* EXCERPTED PASSAGE
++++++

I was wondering who I could contact at Margill for help on calculating a rather complex amortization table.
Beginning on 6/25/17 – the principal loan amount was $640,000 at an interest rate of 3% – payments of $3,000 to begin on 1/1/2018.
- However, a payment of $350,000 was made on 7/12/2017
- Additional loan amount of $500,000 was made on 9/25/2017
- Additional loan amount of $150,000 was made on 12/8/2017
Actually quite simple:
Go to “Recurring Payments” calculation. We will suppose this is compound interest, compounded monthly and monthly payments since it is a loan.
Let’s suppose 20 payments of $3000 each (if payments are missing or if there are too many, you can add or delete after).
Enter the data below:
Then Compute or F5.
This is our preliminary schedule:
You can now edit the schedule by adding the lump sum payment and extra principal.

++++++

(Item position entries)

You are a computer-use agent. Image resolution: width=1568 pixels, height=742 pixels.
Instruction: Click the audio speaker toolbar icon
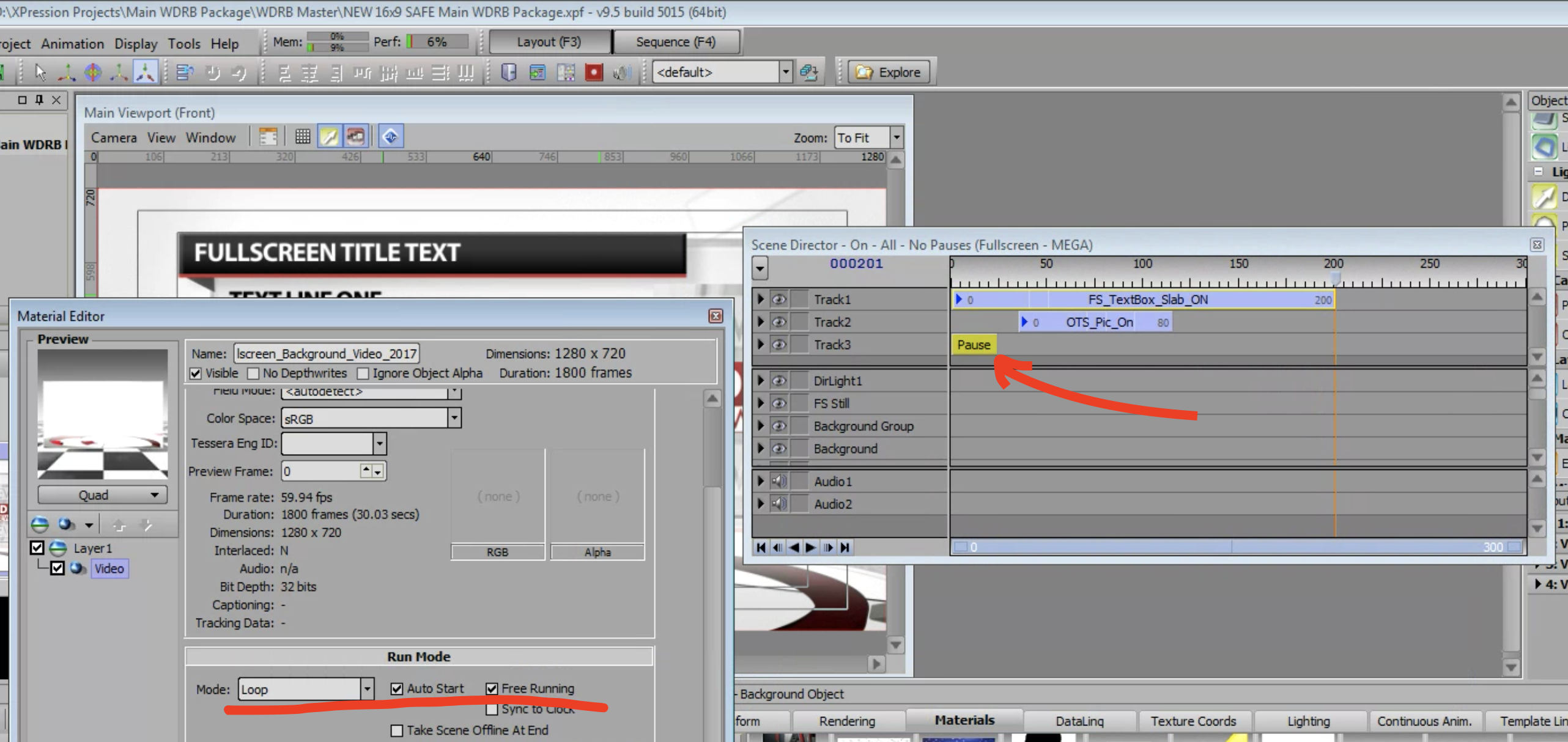pos(621,72)
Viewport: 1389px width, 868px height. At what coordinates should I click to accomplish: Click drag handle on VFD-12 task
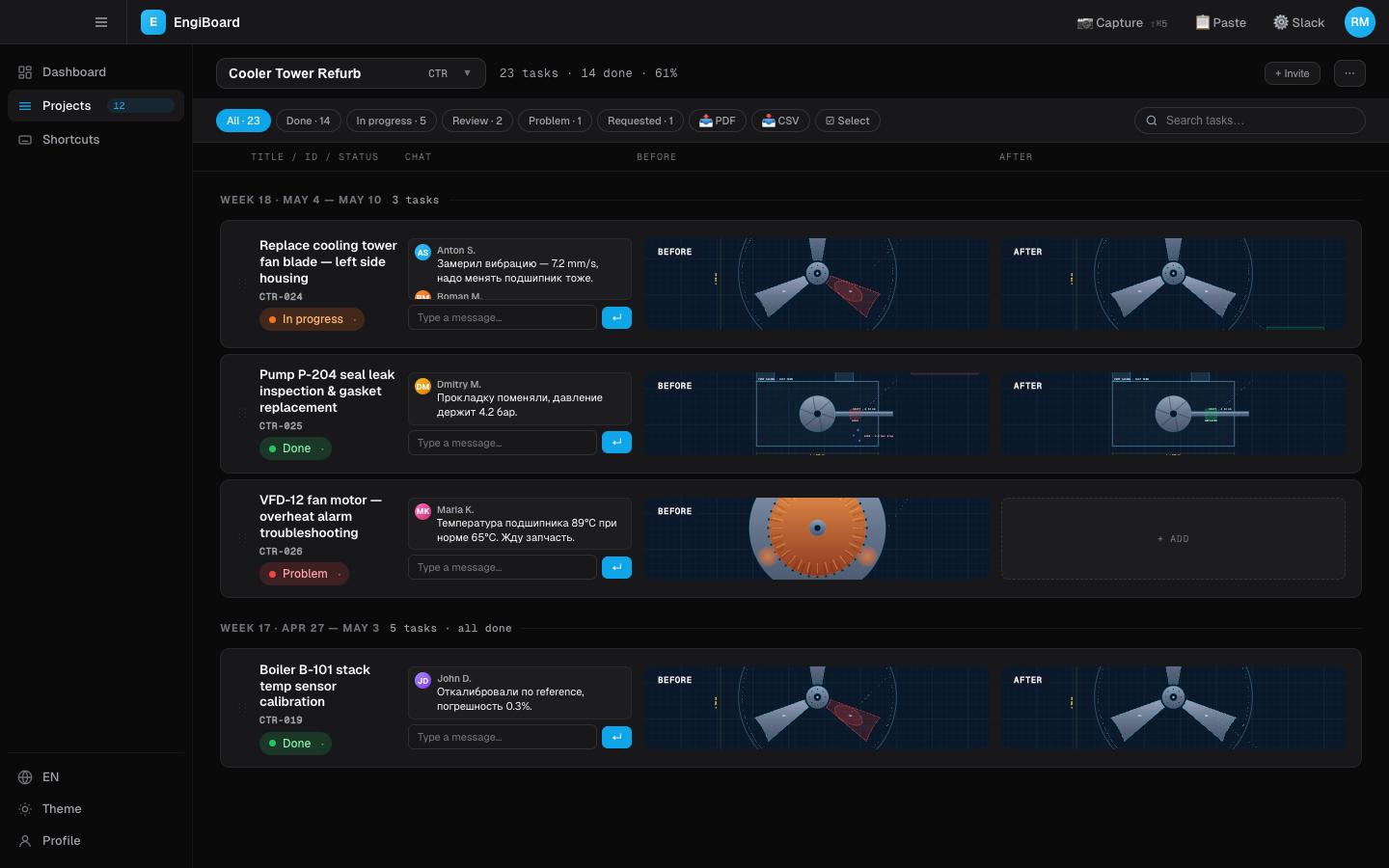point(242,538)
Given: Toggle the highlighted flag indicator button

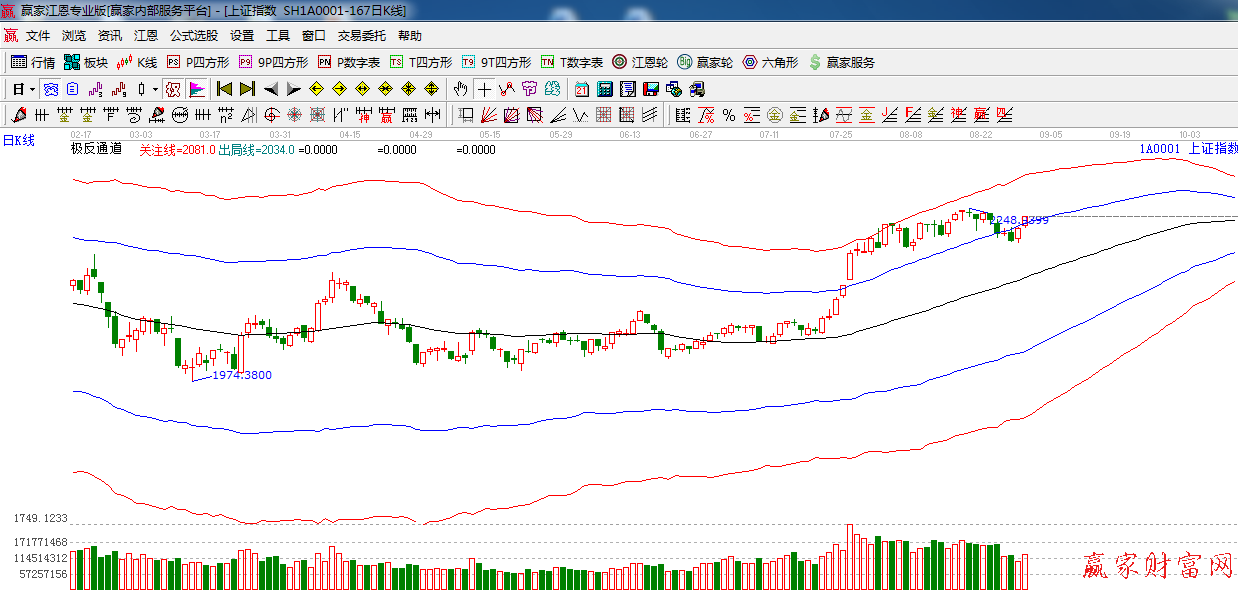Looking at the screenshot, I should (x=196, y=89).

++++++

* OBJECTIVE
From the loan amortization text, reproduce word for word the portion starting with "I was wondering" and going on through "it is a loan.".

* RESULT FOR THIS EXERCISE
I was wondering who I could contact at Margill for help on calculating a rather complex amortization table.
Beginning on 6/25/17 – the principal loan amount was $640,000 at an interest rate of 3% – payments of $3,000 to begin on 1/1/2018.
- However, a payment of $350,000 was made on 7/12/2017
- Additional loan amount of $500,000 was made on 9/25/2017
- Additional loan amount of $150,000 was made on 12/8/2017
Actually quite simple:
Go to “Recurring Payments” calculation. We will suppose this is compound interest, compounded monthly and monthly payments since it is a loan.